### WHAT YOU WILL DO
Print nothing but the lines below starting at the line that holds "Tick the turn" and ending at the line that holds "Open the Mail", including both, each exactly as written.

### SOURCE DATA

▬▬▬▬▬▬▬▬▬▬

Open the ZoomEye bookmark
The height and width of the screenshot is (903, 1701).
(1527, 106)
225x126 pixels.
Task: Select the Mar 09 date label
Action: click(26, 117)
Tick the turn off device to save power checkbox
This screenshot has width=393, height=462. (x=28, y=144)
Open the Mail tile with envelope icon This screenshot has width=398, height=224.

▬▬▬▬▬▬▬▬▬▬

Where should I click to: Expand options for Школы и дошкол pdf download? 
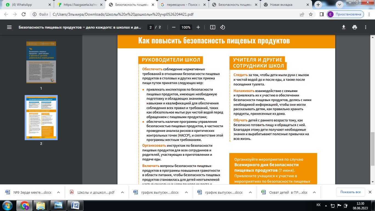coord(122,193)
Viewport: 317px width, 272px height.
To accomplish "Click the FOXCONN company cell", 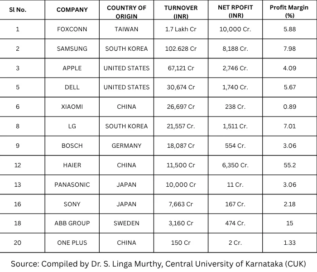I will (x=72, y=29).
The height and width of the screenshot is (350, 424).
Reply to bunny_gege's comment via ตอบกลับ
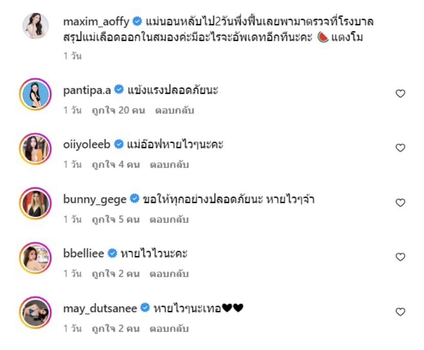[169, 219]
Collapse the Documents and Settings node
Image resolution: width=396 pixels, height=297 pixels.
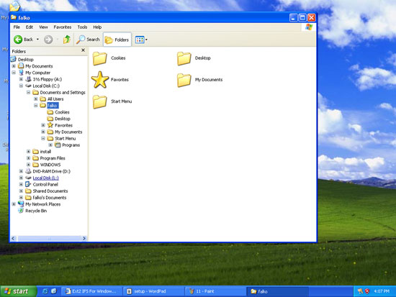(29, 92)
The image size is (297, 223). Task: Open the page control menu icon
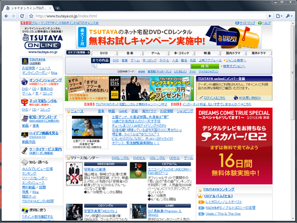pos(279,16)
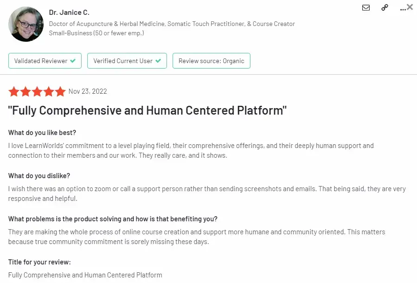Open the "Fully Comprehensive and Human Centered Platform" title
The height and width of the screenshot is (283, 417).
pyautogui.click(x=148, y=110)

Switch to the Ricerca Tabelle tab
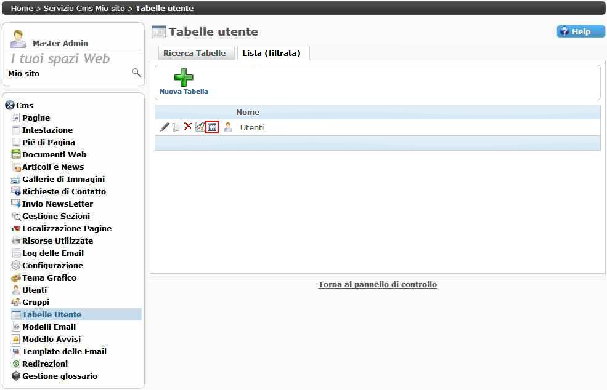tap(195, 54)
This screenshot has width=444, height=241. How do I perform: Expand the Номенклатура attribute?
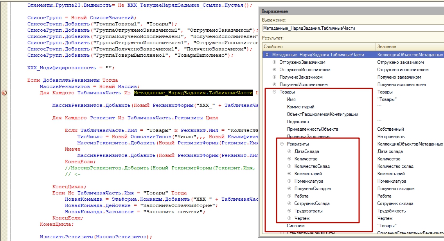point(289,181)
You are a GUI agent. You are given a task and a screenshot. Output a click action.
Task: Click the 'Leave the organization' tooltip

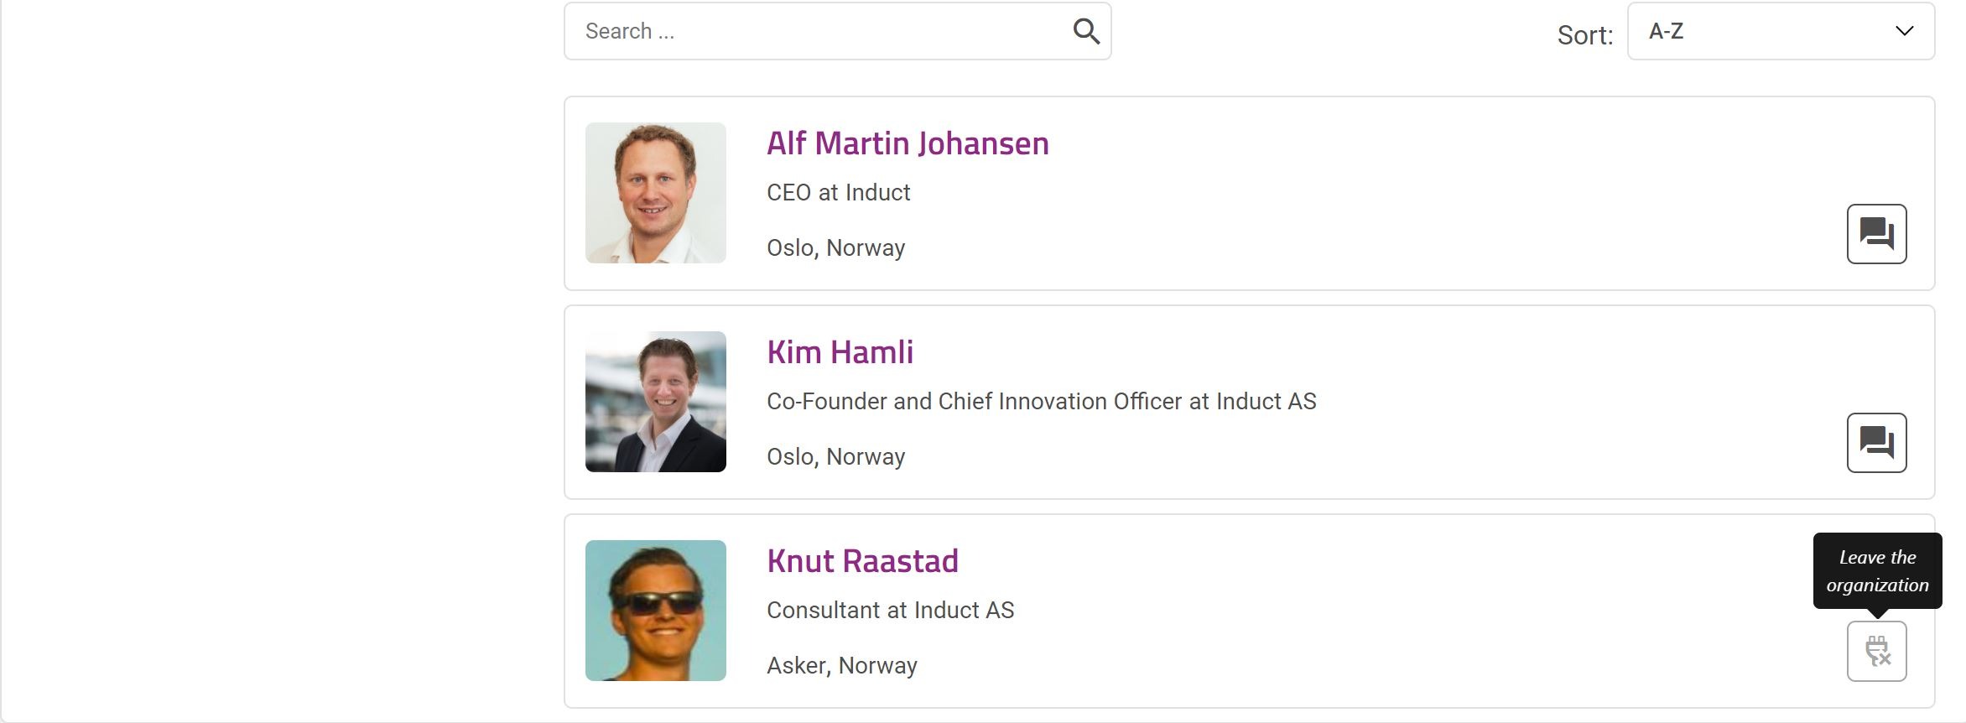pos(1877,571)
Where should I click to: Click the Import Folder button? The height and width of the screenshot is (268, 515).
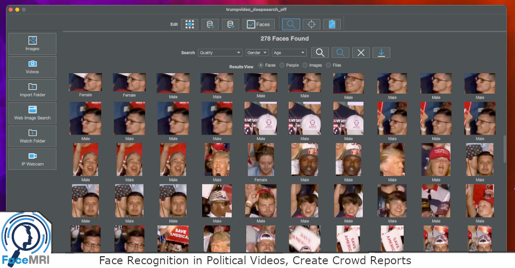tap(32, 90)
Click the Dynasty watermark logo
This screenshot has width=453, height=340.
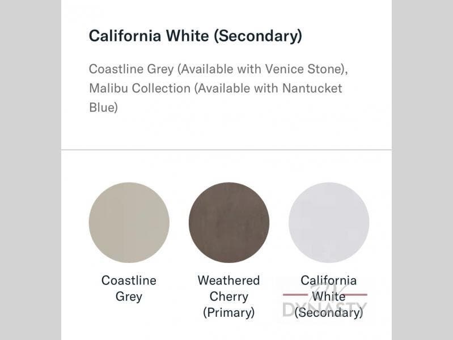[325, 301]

▬▬▬▬▬▬▬▬▬▬

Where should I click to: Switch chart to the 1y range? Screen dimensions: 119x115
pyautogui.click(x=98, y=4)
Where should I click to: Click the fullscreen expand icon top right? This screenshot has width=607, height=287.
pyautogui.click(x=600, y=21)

▬▬▬▬▬▬▬▬▬▬

### THE ANSWER
Tick the turn off device to save power checkbox
This screenshot has width=393, height=462. (x=28, y=144)
Open the Mail tile with envelope icon This screenshot has width=398, height=224.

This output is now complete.